◆ INPUT DATA:
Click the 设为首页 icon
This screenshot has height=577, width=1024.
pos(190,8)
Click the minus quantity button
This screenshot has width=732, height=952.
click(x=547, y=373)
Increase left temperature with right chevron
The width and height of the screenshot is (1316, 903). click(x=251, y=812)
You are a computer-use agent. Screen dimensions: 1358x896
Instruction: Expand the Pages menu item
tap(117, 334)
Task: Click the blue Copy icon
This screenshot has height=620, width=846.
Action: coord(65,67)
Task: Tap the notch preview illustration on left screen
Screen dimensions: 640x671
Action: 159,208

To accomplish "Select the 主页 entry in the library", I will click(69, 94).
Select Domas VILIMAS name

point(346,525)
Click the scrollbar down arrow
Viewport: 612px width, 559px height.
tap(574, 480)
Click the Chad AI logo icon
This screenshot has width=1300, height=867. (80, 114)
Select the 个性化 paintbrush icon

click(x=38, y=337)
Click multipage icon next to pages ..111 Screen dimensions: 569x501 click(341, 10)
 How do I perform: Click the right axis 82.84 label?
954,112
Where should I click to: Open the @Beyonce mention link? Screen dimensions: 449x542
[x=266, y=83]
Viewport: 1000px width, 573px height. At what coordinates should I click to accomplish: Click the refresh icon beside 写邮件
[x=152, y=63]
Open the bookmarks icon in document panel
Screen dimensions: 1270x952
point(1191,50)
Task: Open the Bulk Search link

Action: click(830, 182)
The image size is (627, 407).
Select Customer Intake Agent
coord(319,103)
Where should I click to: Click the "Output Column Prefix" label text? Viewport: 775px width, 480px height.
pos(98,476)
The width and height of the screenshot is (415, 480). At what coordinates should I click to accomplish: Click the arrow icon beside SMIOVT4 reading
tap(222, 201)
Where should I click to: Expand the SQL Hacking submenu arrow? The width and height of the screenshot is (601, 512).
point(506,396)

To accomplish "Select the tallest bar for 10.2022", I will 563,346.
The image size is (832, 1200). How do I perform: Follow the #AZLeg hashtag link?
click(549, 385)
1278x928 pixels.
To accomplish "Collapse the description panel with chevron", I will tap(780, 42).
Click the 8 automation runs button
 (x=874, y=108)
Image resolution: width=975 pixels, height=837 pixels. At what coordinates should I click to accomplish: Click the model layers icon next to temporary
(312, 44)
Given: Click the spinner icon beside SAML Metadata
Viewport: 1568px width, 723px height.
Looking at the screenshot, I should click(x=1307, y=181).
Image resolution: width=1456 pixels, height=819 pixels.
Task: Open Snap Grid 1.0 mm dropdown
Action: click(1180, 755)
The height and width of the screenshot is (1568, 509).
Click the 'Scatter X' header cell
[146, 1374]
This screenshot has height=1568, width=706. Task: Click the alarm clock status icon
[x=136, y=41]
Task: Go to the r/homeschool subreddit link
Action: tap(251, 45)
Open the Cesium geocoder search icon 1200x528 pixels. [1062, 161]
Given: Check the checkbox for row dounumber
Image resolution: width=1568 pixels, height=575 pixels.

◆ EXERCISE AIM:
Please copy all of the records above word for word, keeping every line in its original order.

◆ WRITTEN SOLUTION:
Click the 设为首页 icon
This screenshot has height=577, width=1024.
pos(190,8)
Click the minus quantity button
This screenshot has width=732, height=952.
click(x=547, y=373)
Increase left temperature with right chevron
The width and height of the screenshot is (1316, 903). click(x=251, y=812)
You are a computer-use agent. Screen dimensions: 1358x896
Instruction: Expand the Pages menu item
tap(117, 334)
Task: Click the blue Copy icon
This screenshot has height=620, width=846.
Action: coord(65,67)
Task: Tap the notch preview illustration on left screen
Screen dimensions: 640x671
Action: 159,208

To accomplish "Select the 主页 entry in the library", I will click(69, 94).
Select Domas VILIMAS name

point(346,525)
Click the scrollbar down arrow
Viewport: 612px width, 559px height.
tap(574, 480)
Click the Chad AI logo icon
This screenshot has width=1300, height=867. (80, 114)
Select the 个性化 paintbrush icon

click(x=38, y=337)
Click multipage icon next to pages ..111 Screen dimensions: 569x501 click(341, 10)
 How do I perform: Click the right axis 82.84 label?
954,112
Where should I click to: Open the @Beyonce mention link? Screen dimensions: 449x542
[x=266, y=83]
Viewport: 1000px width, 573px height. At what coordinates should I click to accomplish: Click the refresh icon beside 写邮件
[x=152, y=63]
Open the bookmarks icon in document panel
Screen dimensions: 1270x952
point(1191,50)
Task: Open the Bulk Search link

Action: click(830, 182)
The image size is (627, 407).
Select Customer Intake Agent
coord(319,103)
Where should I click to: Click the "Output Column Prefix" label text? Viewport: 775px width, 480px height.
pos(98,476)
The width and height of the screenshot is (415, 480). At what coordinates should I click to accomplish: Click the arrow icon beside SMIOVT4 reading
tap(222, 201)
Where should I click to: Expand the SQL Hacking submenu arrow? The width and height of the screenshot is (601, 512).
point(506,396)

To accomplish "Select the tallest bar for 10.2022", I will 563,346.
The image size is (832, 1200). How do I perform: Follow the #AZLeg hashtag link?
click(549, 385)
1278x928 pixels.
To accomplish "Collapse the description panel with chevron", I will tap(780, 42).
Click the 8 automation runs button
 (x=874, y=108)
Image resolution: width=975 pixels, height=837 pixels. At what coordinates should I click to accomplish: Click the model layers icon next to temporary
(312, 44)
Given: Click the spinner icon beside SAML Metadata
Viewport: 1568px width, 723px height.
Looking at the screenshot, I should click(x=1307, y=181).
Image resolution: width=1456 pixels, height=819 pixels.
Task: Open Snap Grid 1.0 mm dropdown
Action: click(1180, 755)
The height and width of the screenshot is (1568, 509).
Click the 'Scatter X' header cell
[146, 1374]
This screenshot has height=1568, width=706. Task: Click the alarm clock status icon
[x=136, y=41]
Task: Go to the r/homeschool subreddit link
Action: tap(251, 45)
Open the Cesium geocoder search icon 1200x528 pixels. [1062, 161]
Given: Check the checkbox for row dounumber
Image resolution: width=1568 pixels, height=575 pixels.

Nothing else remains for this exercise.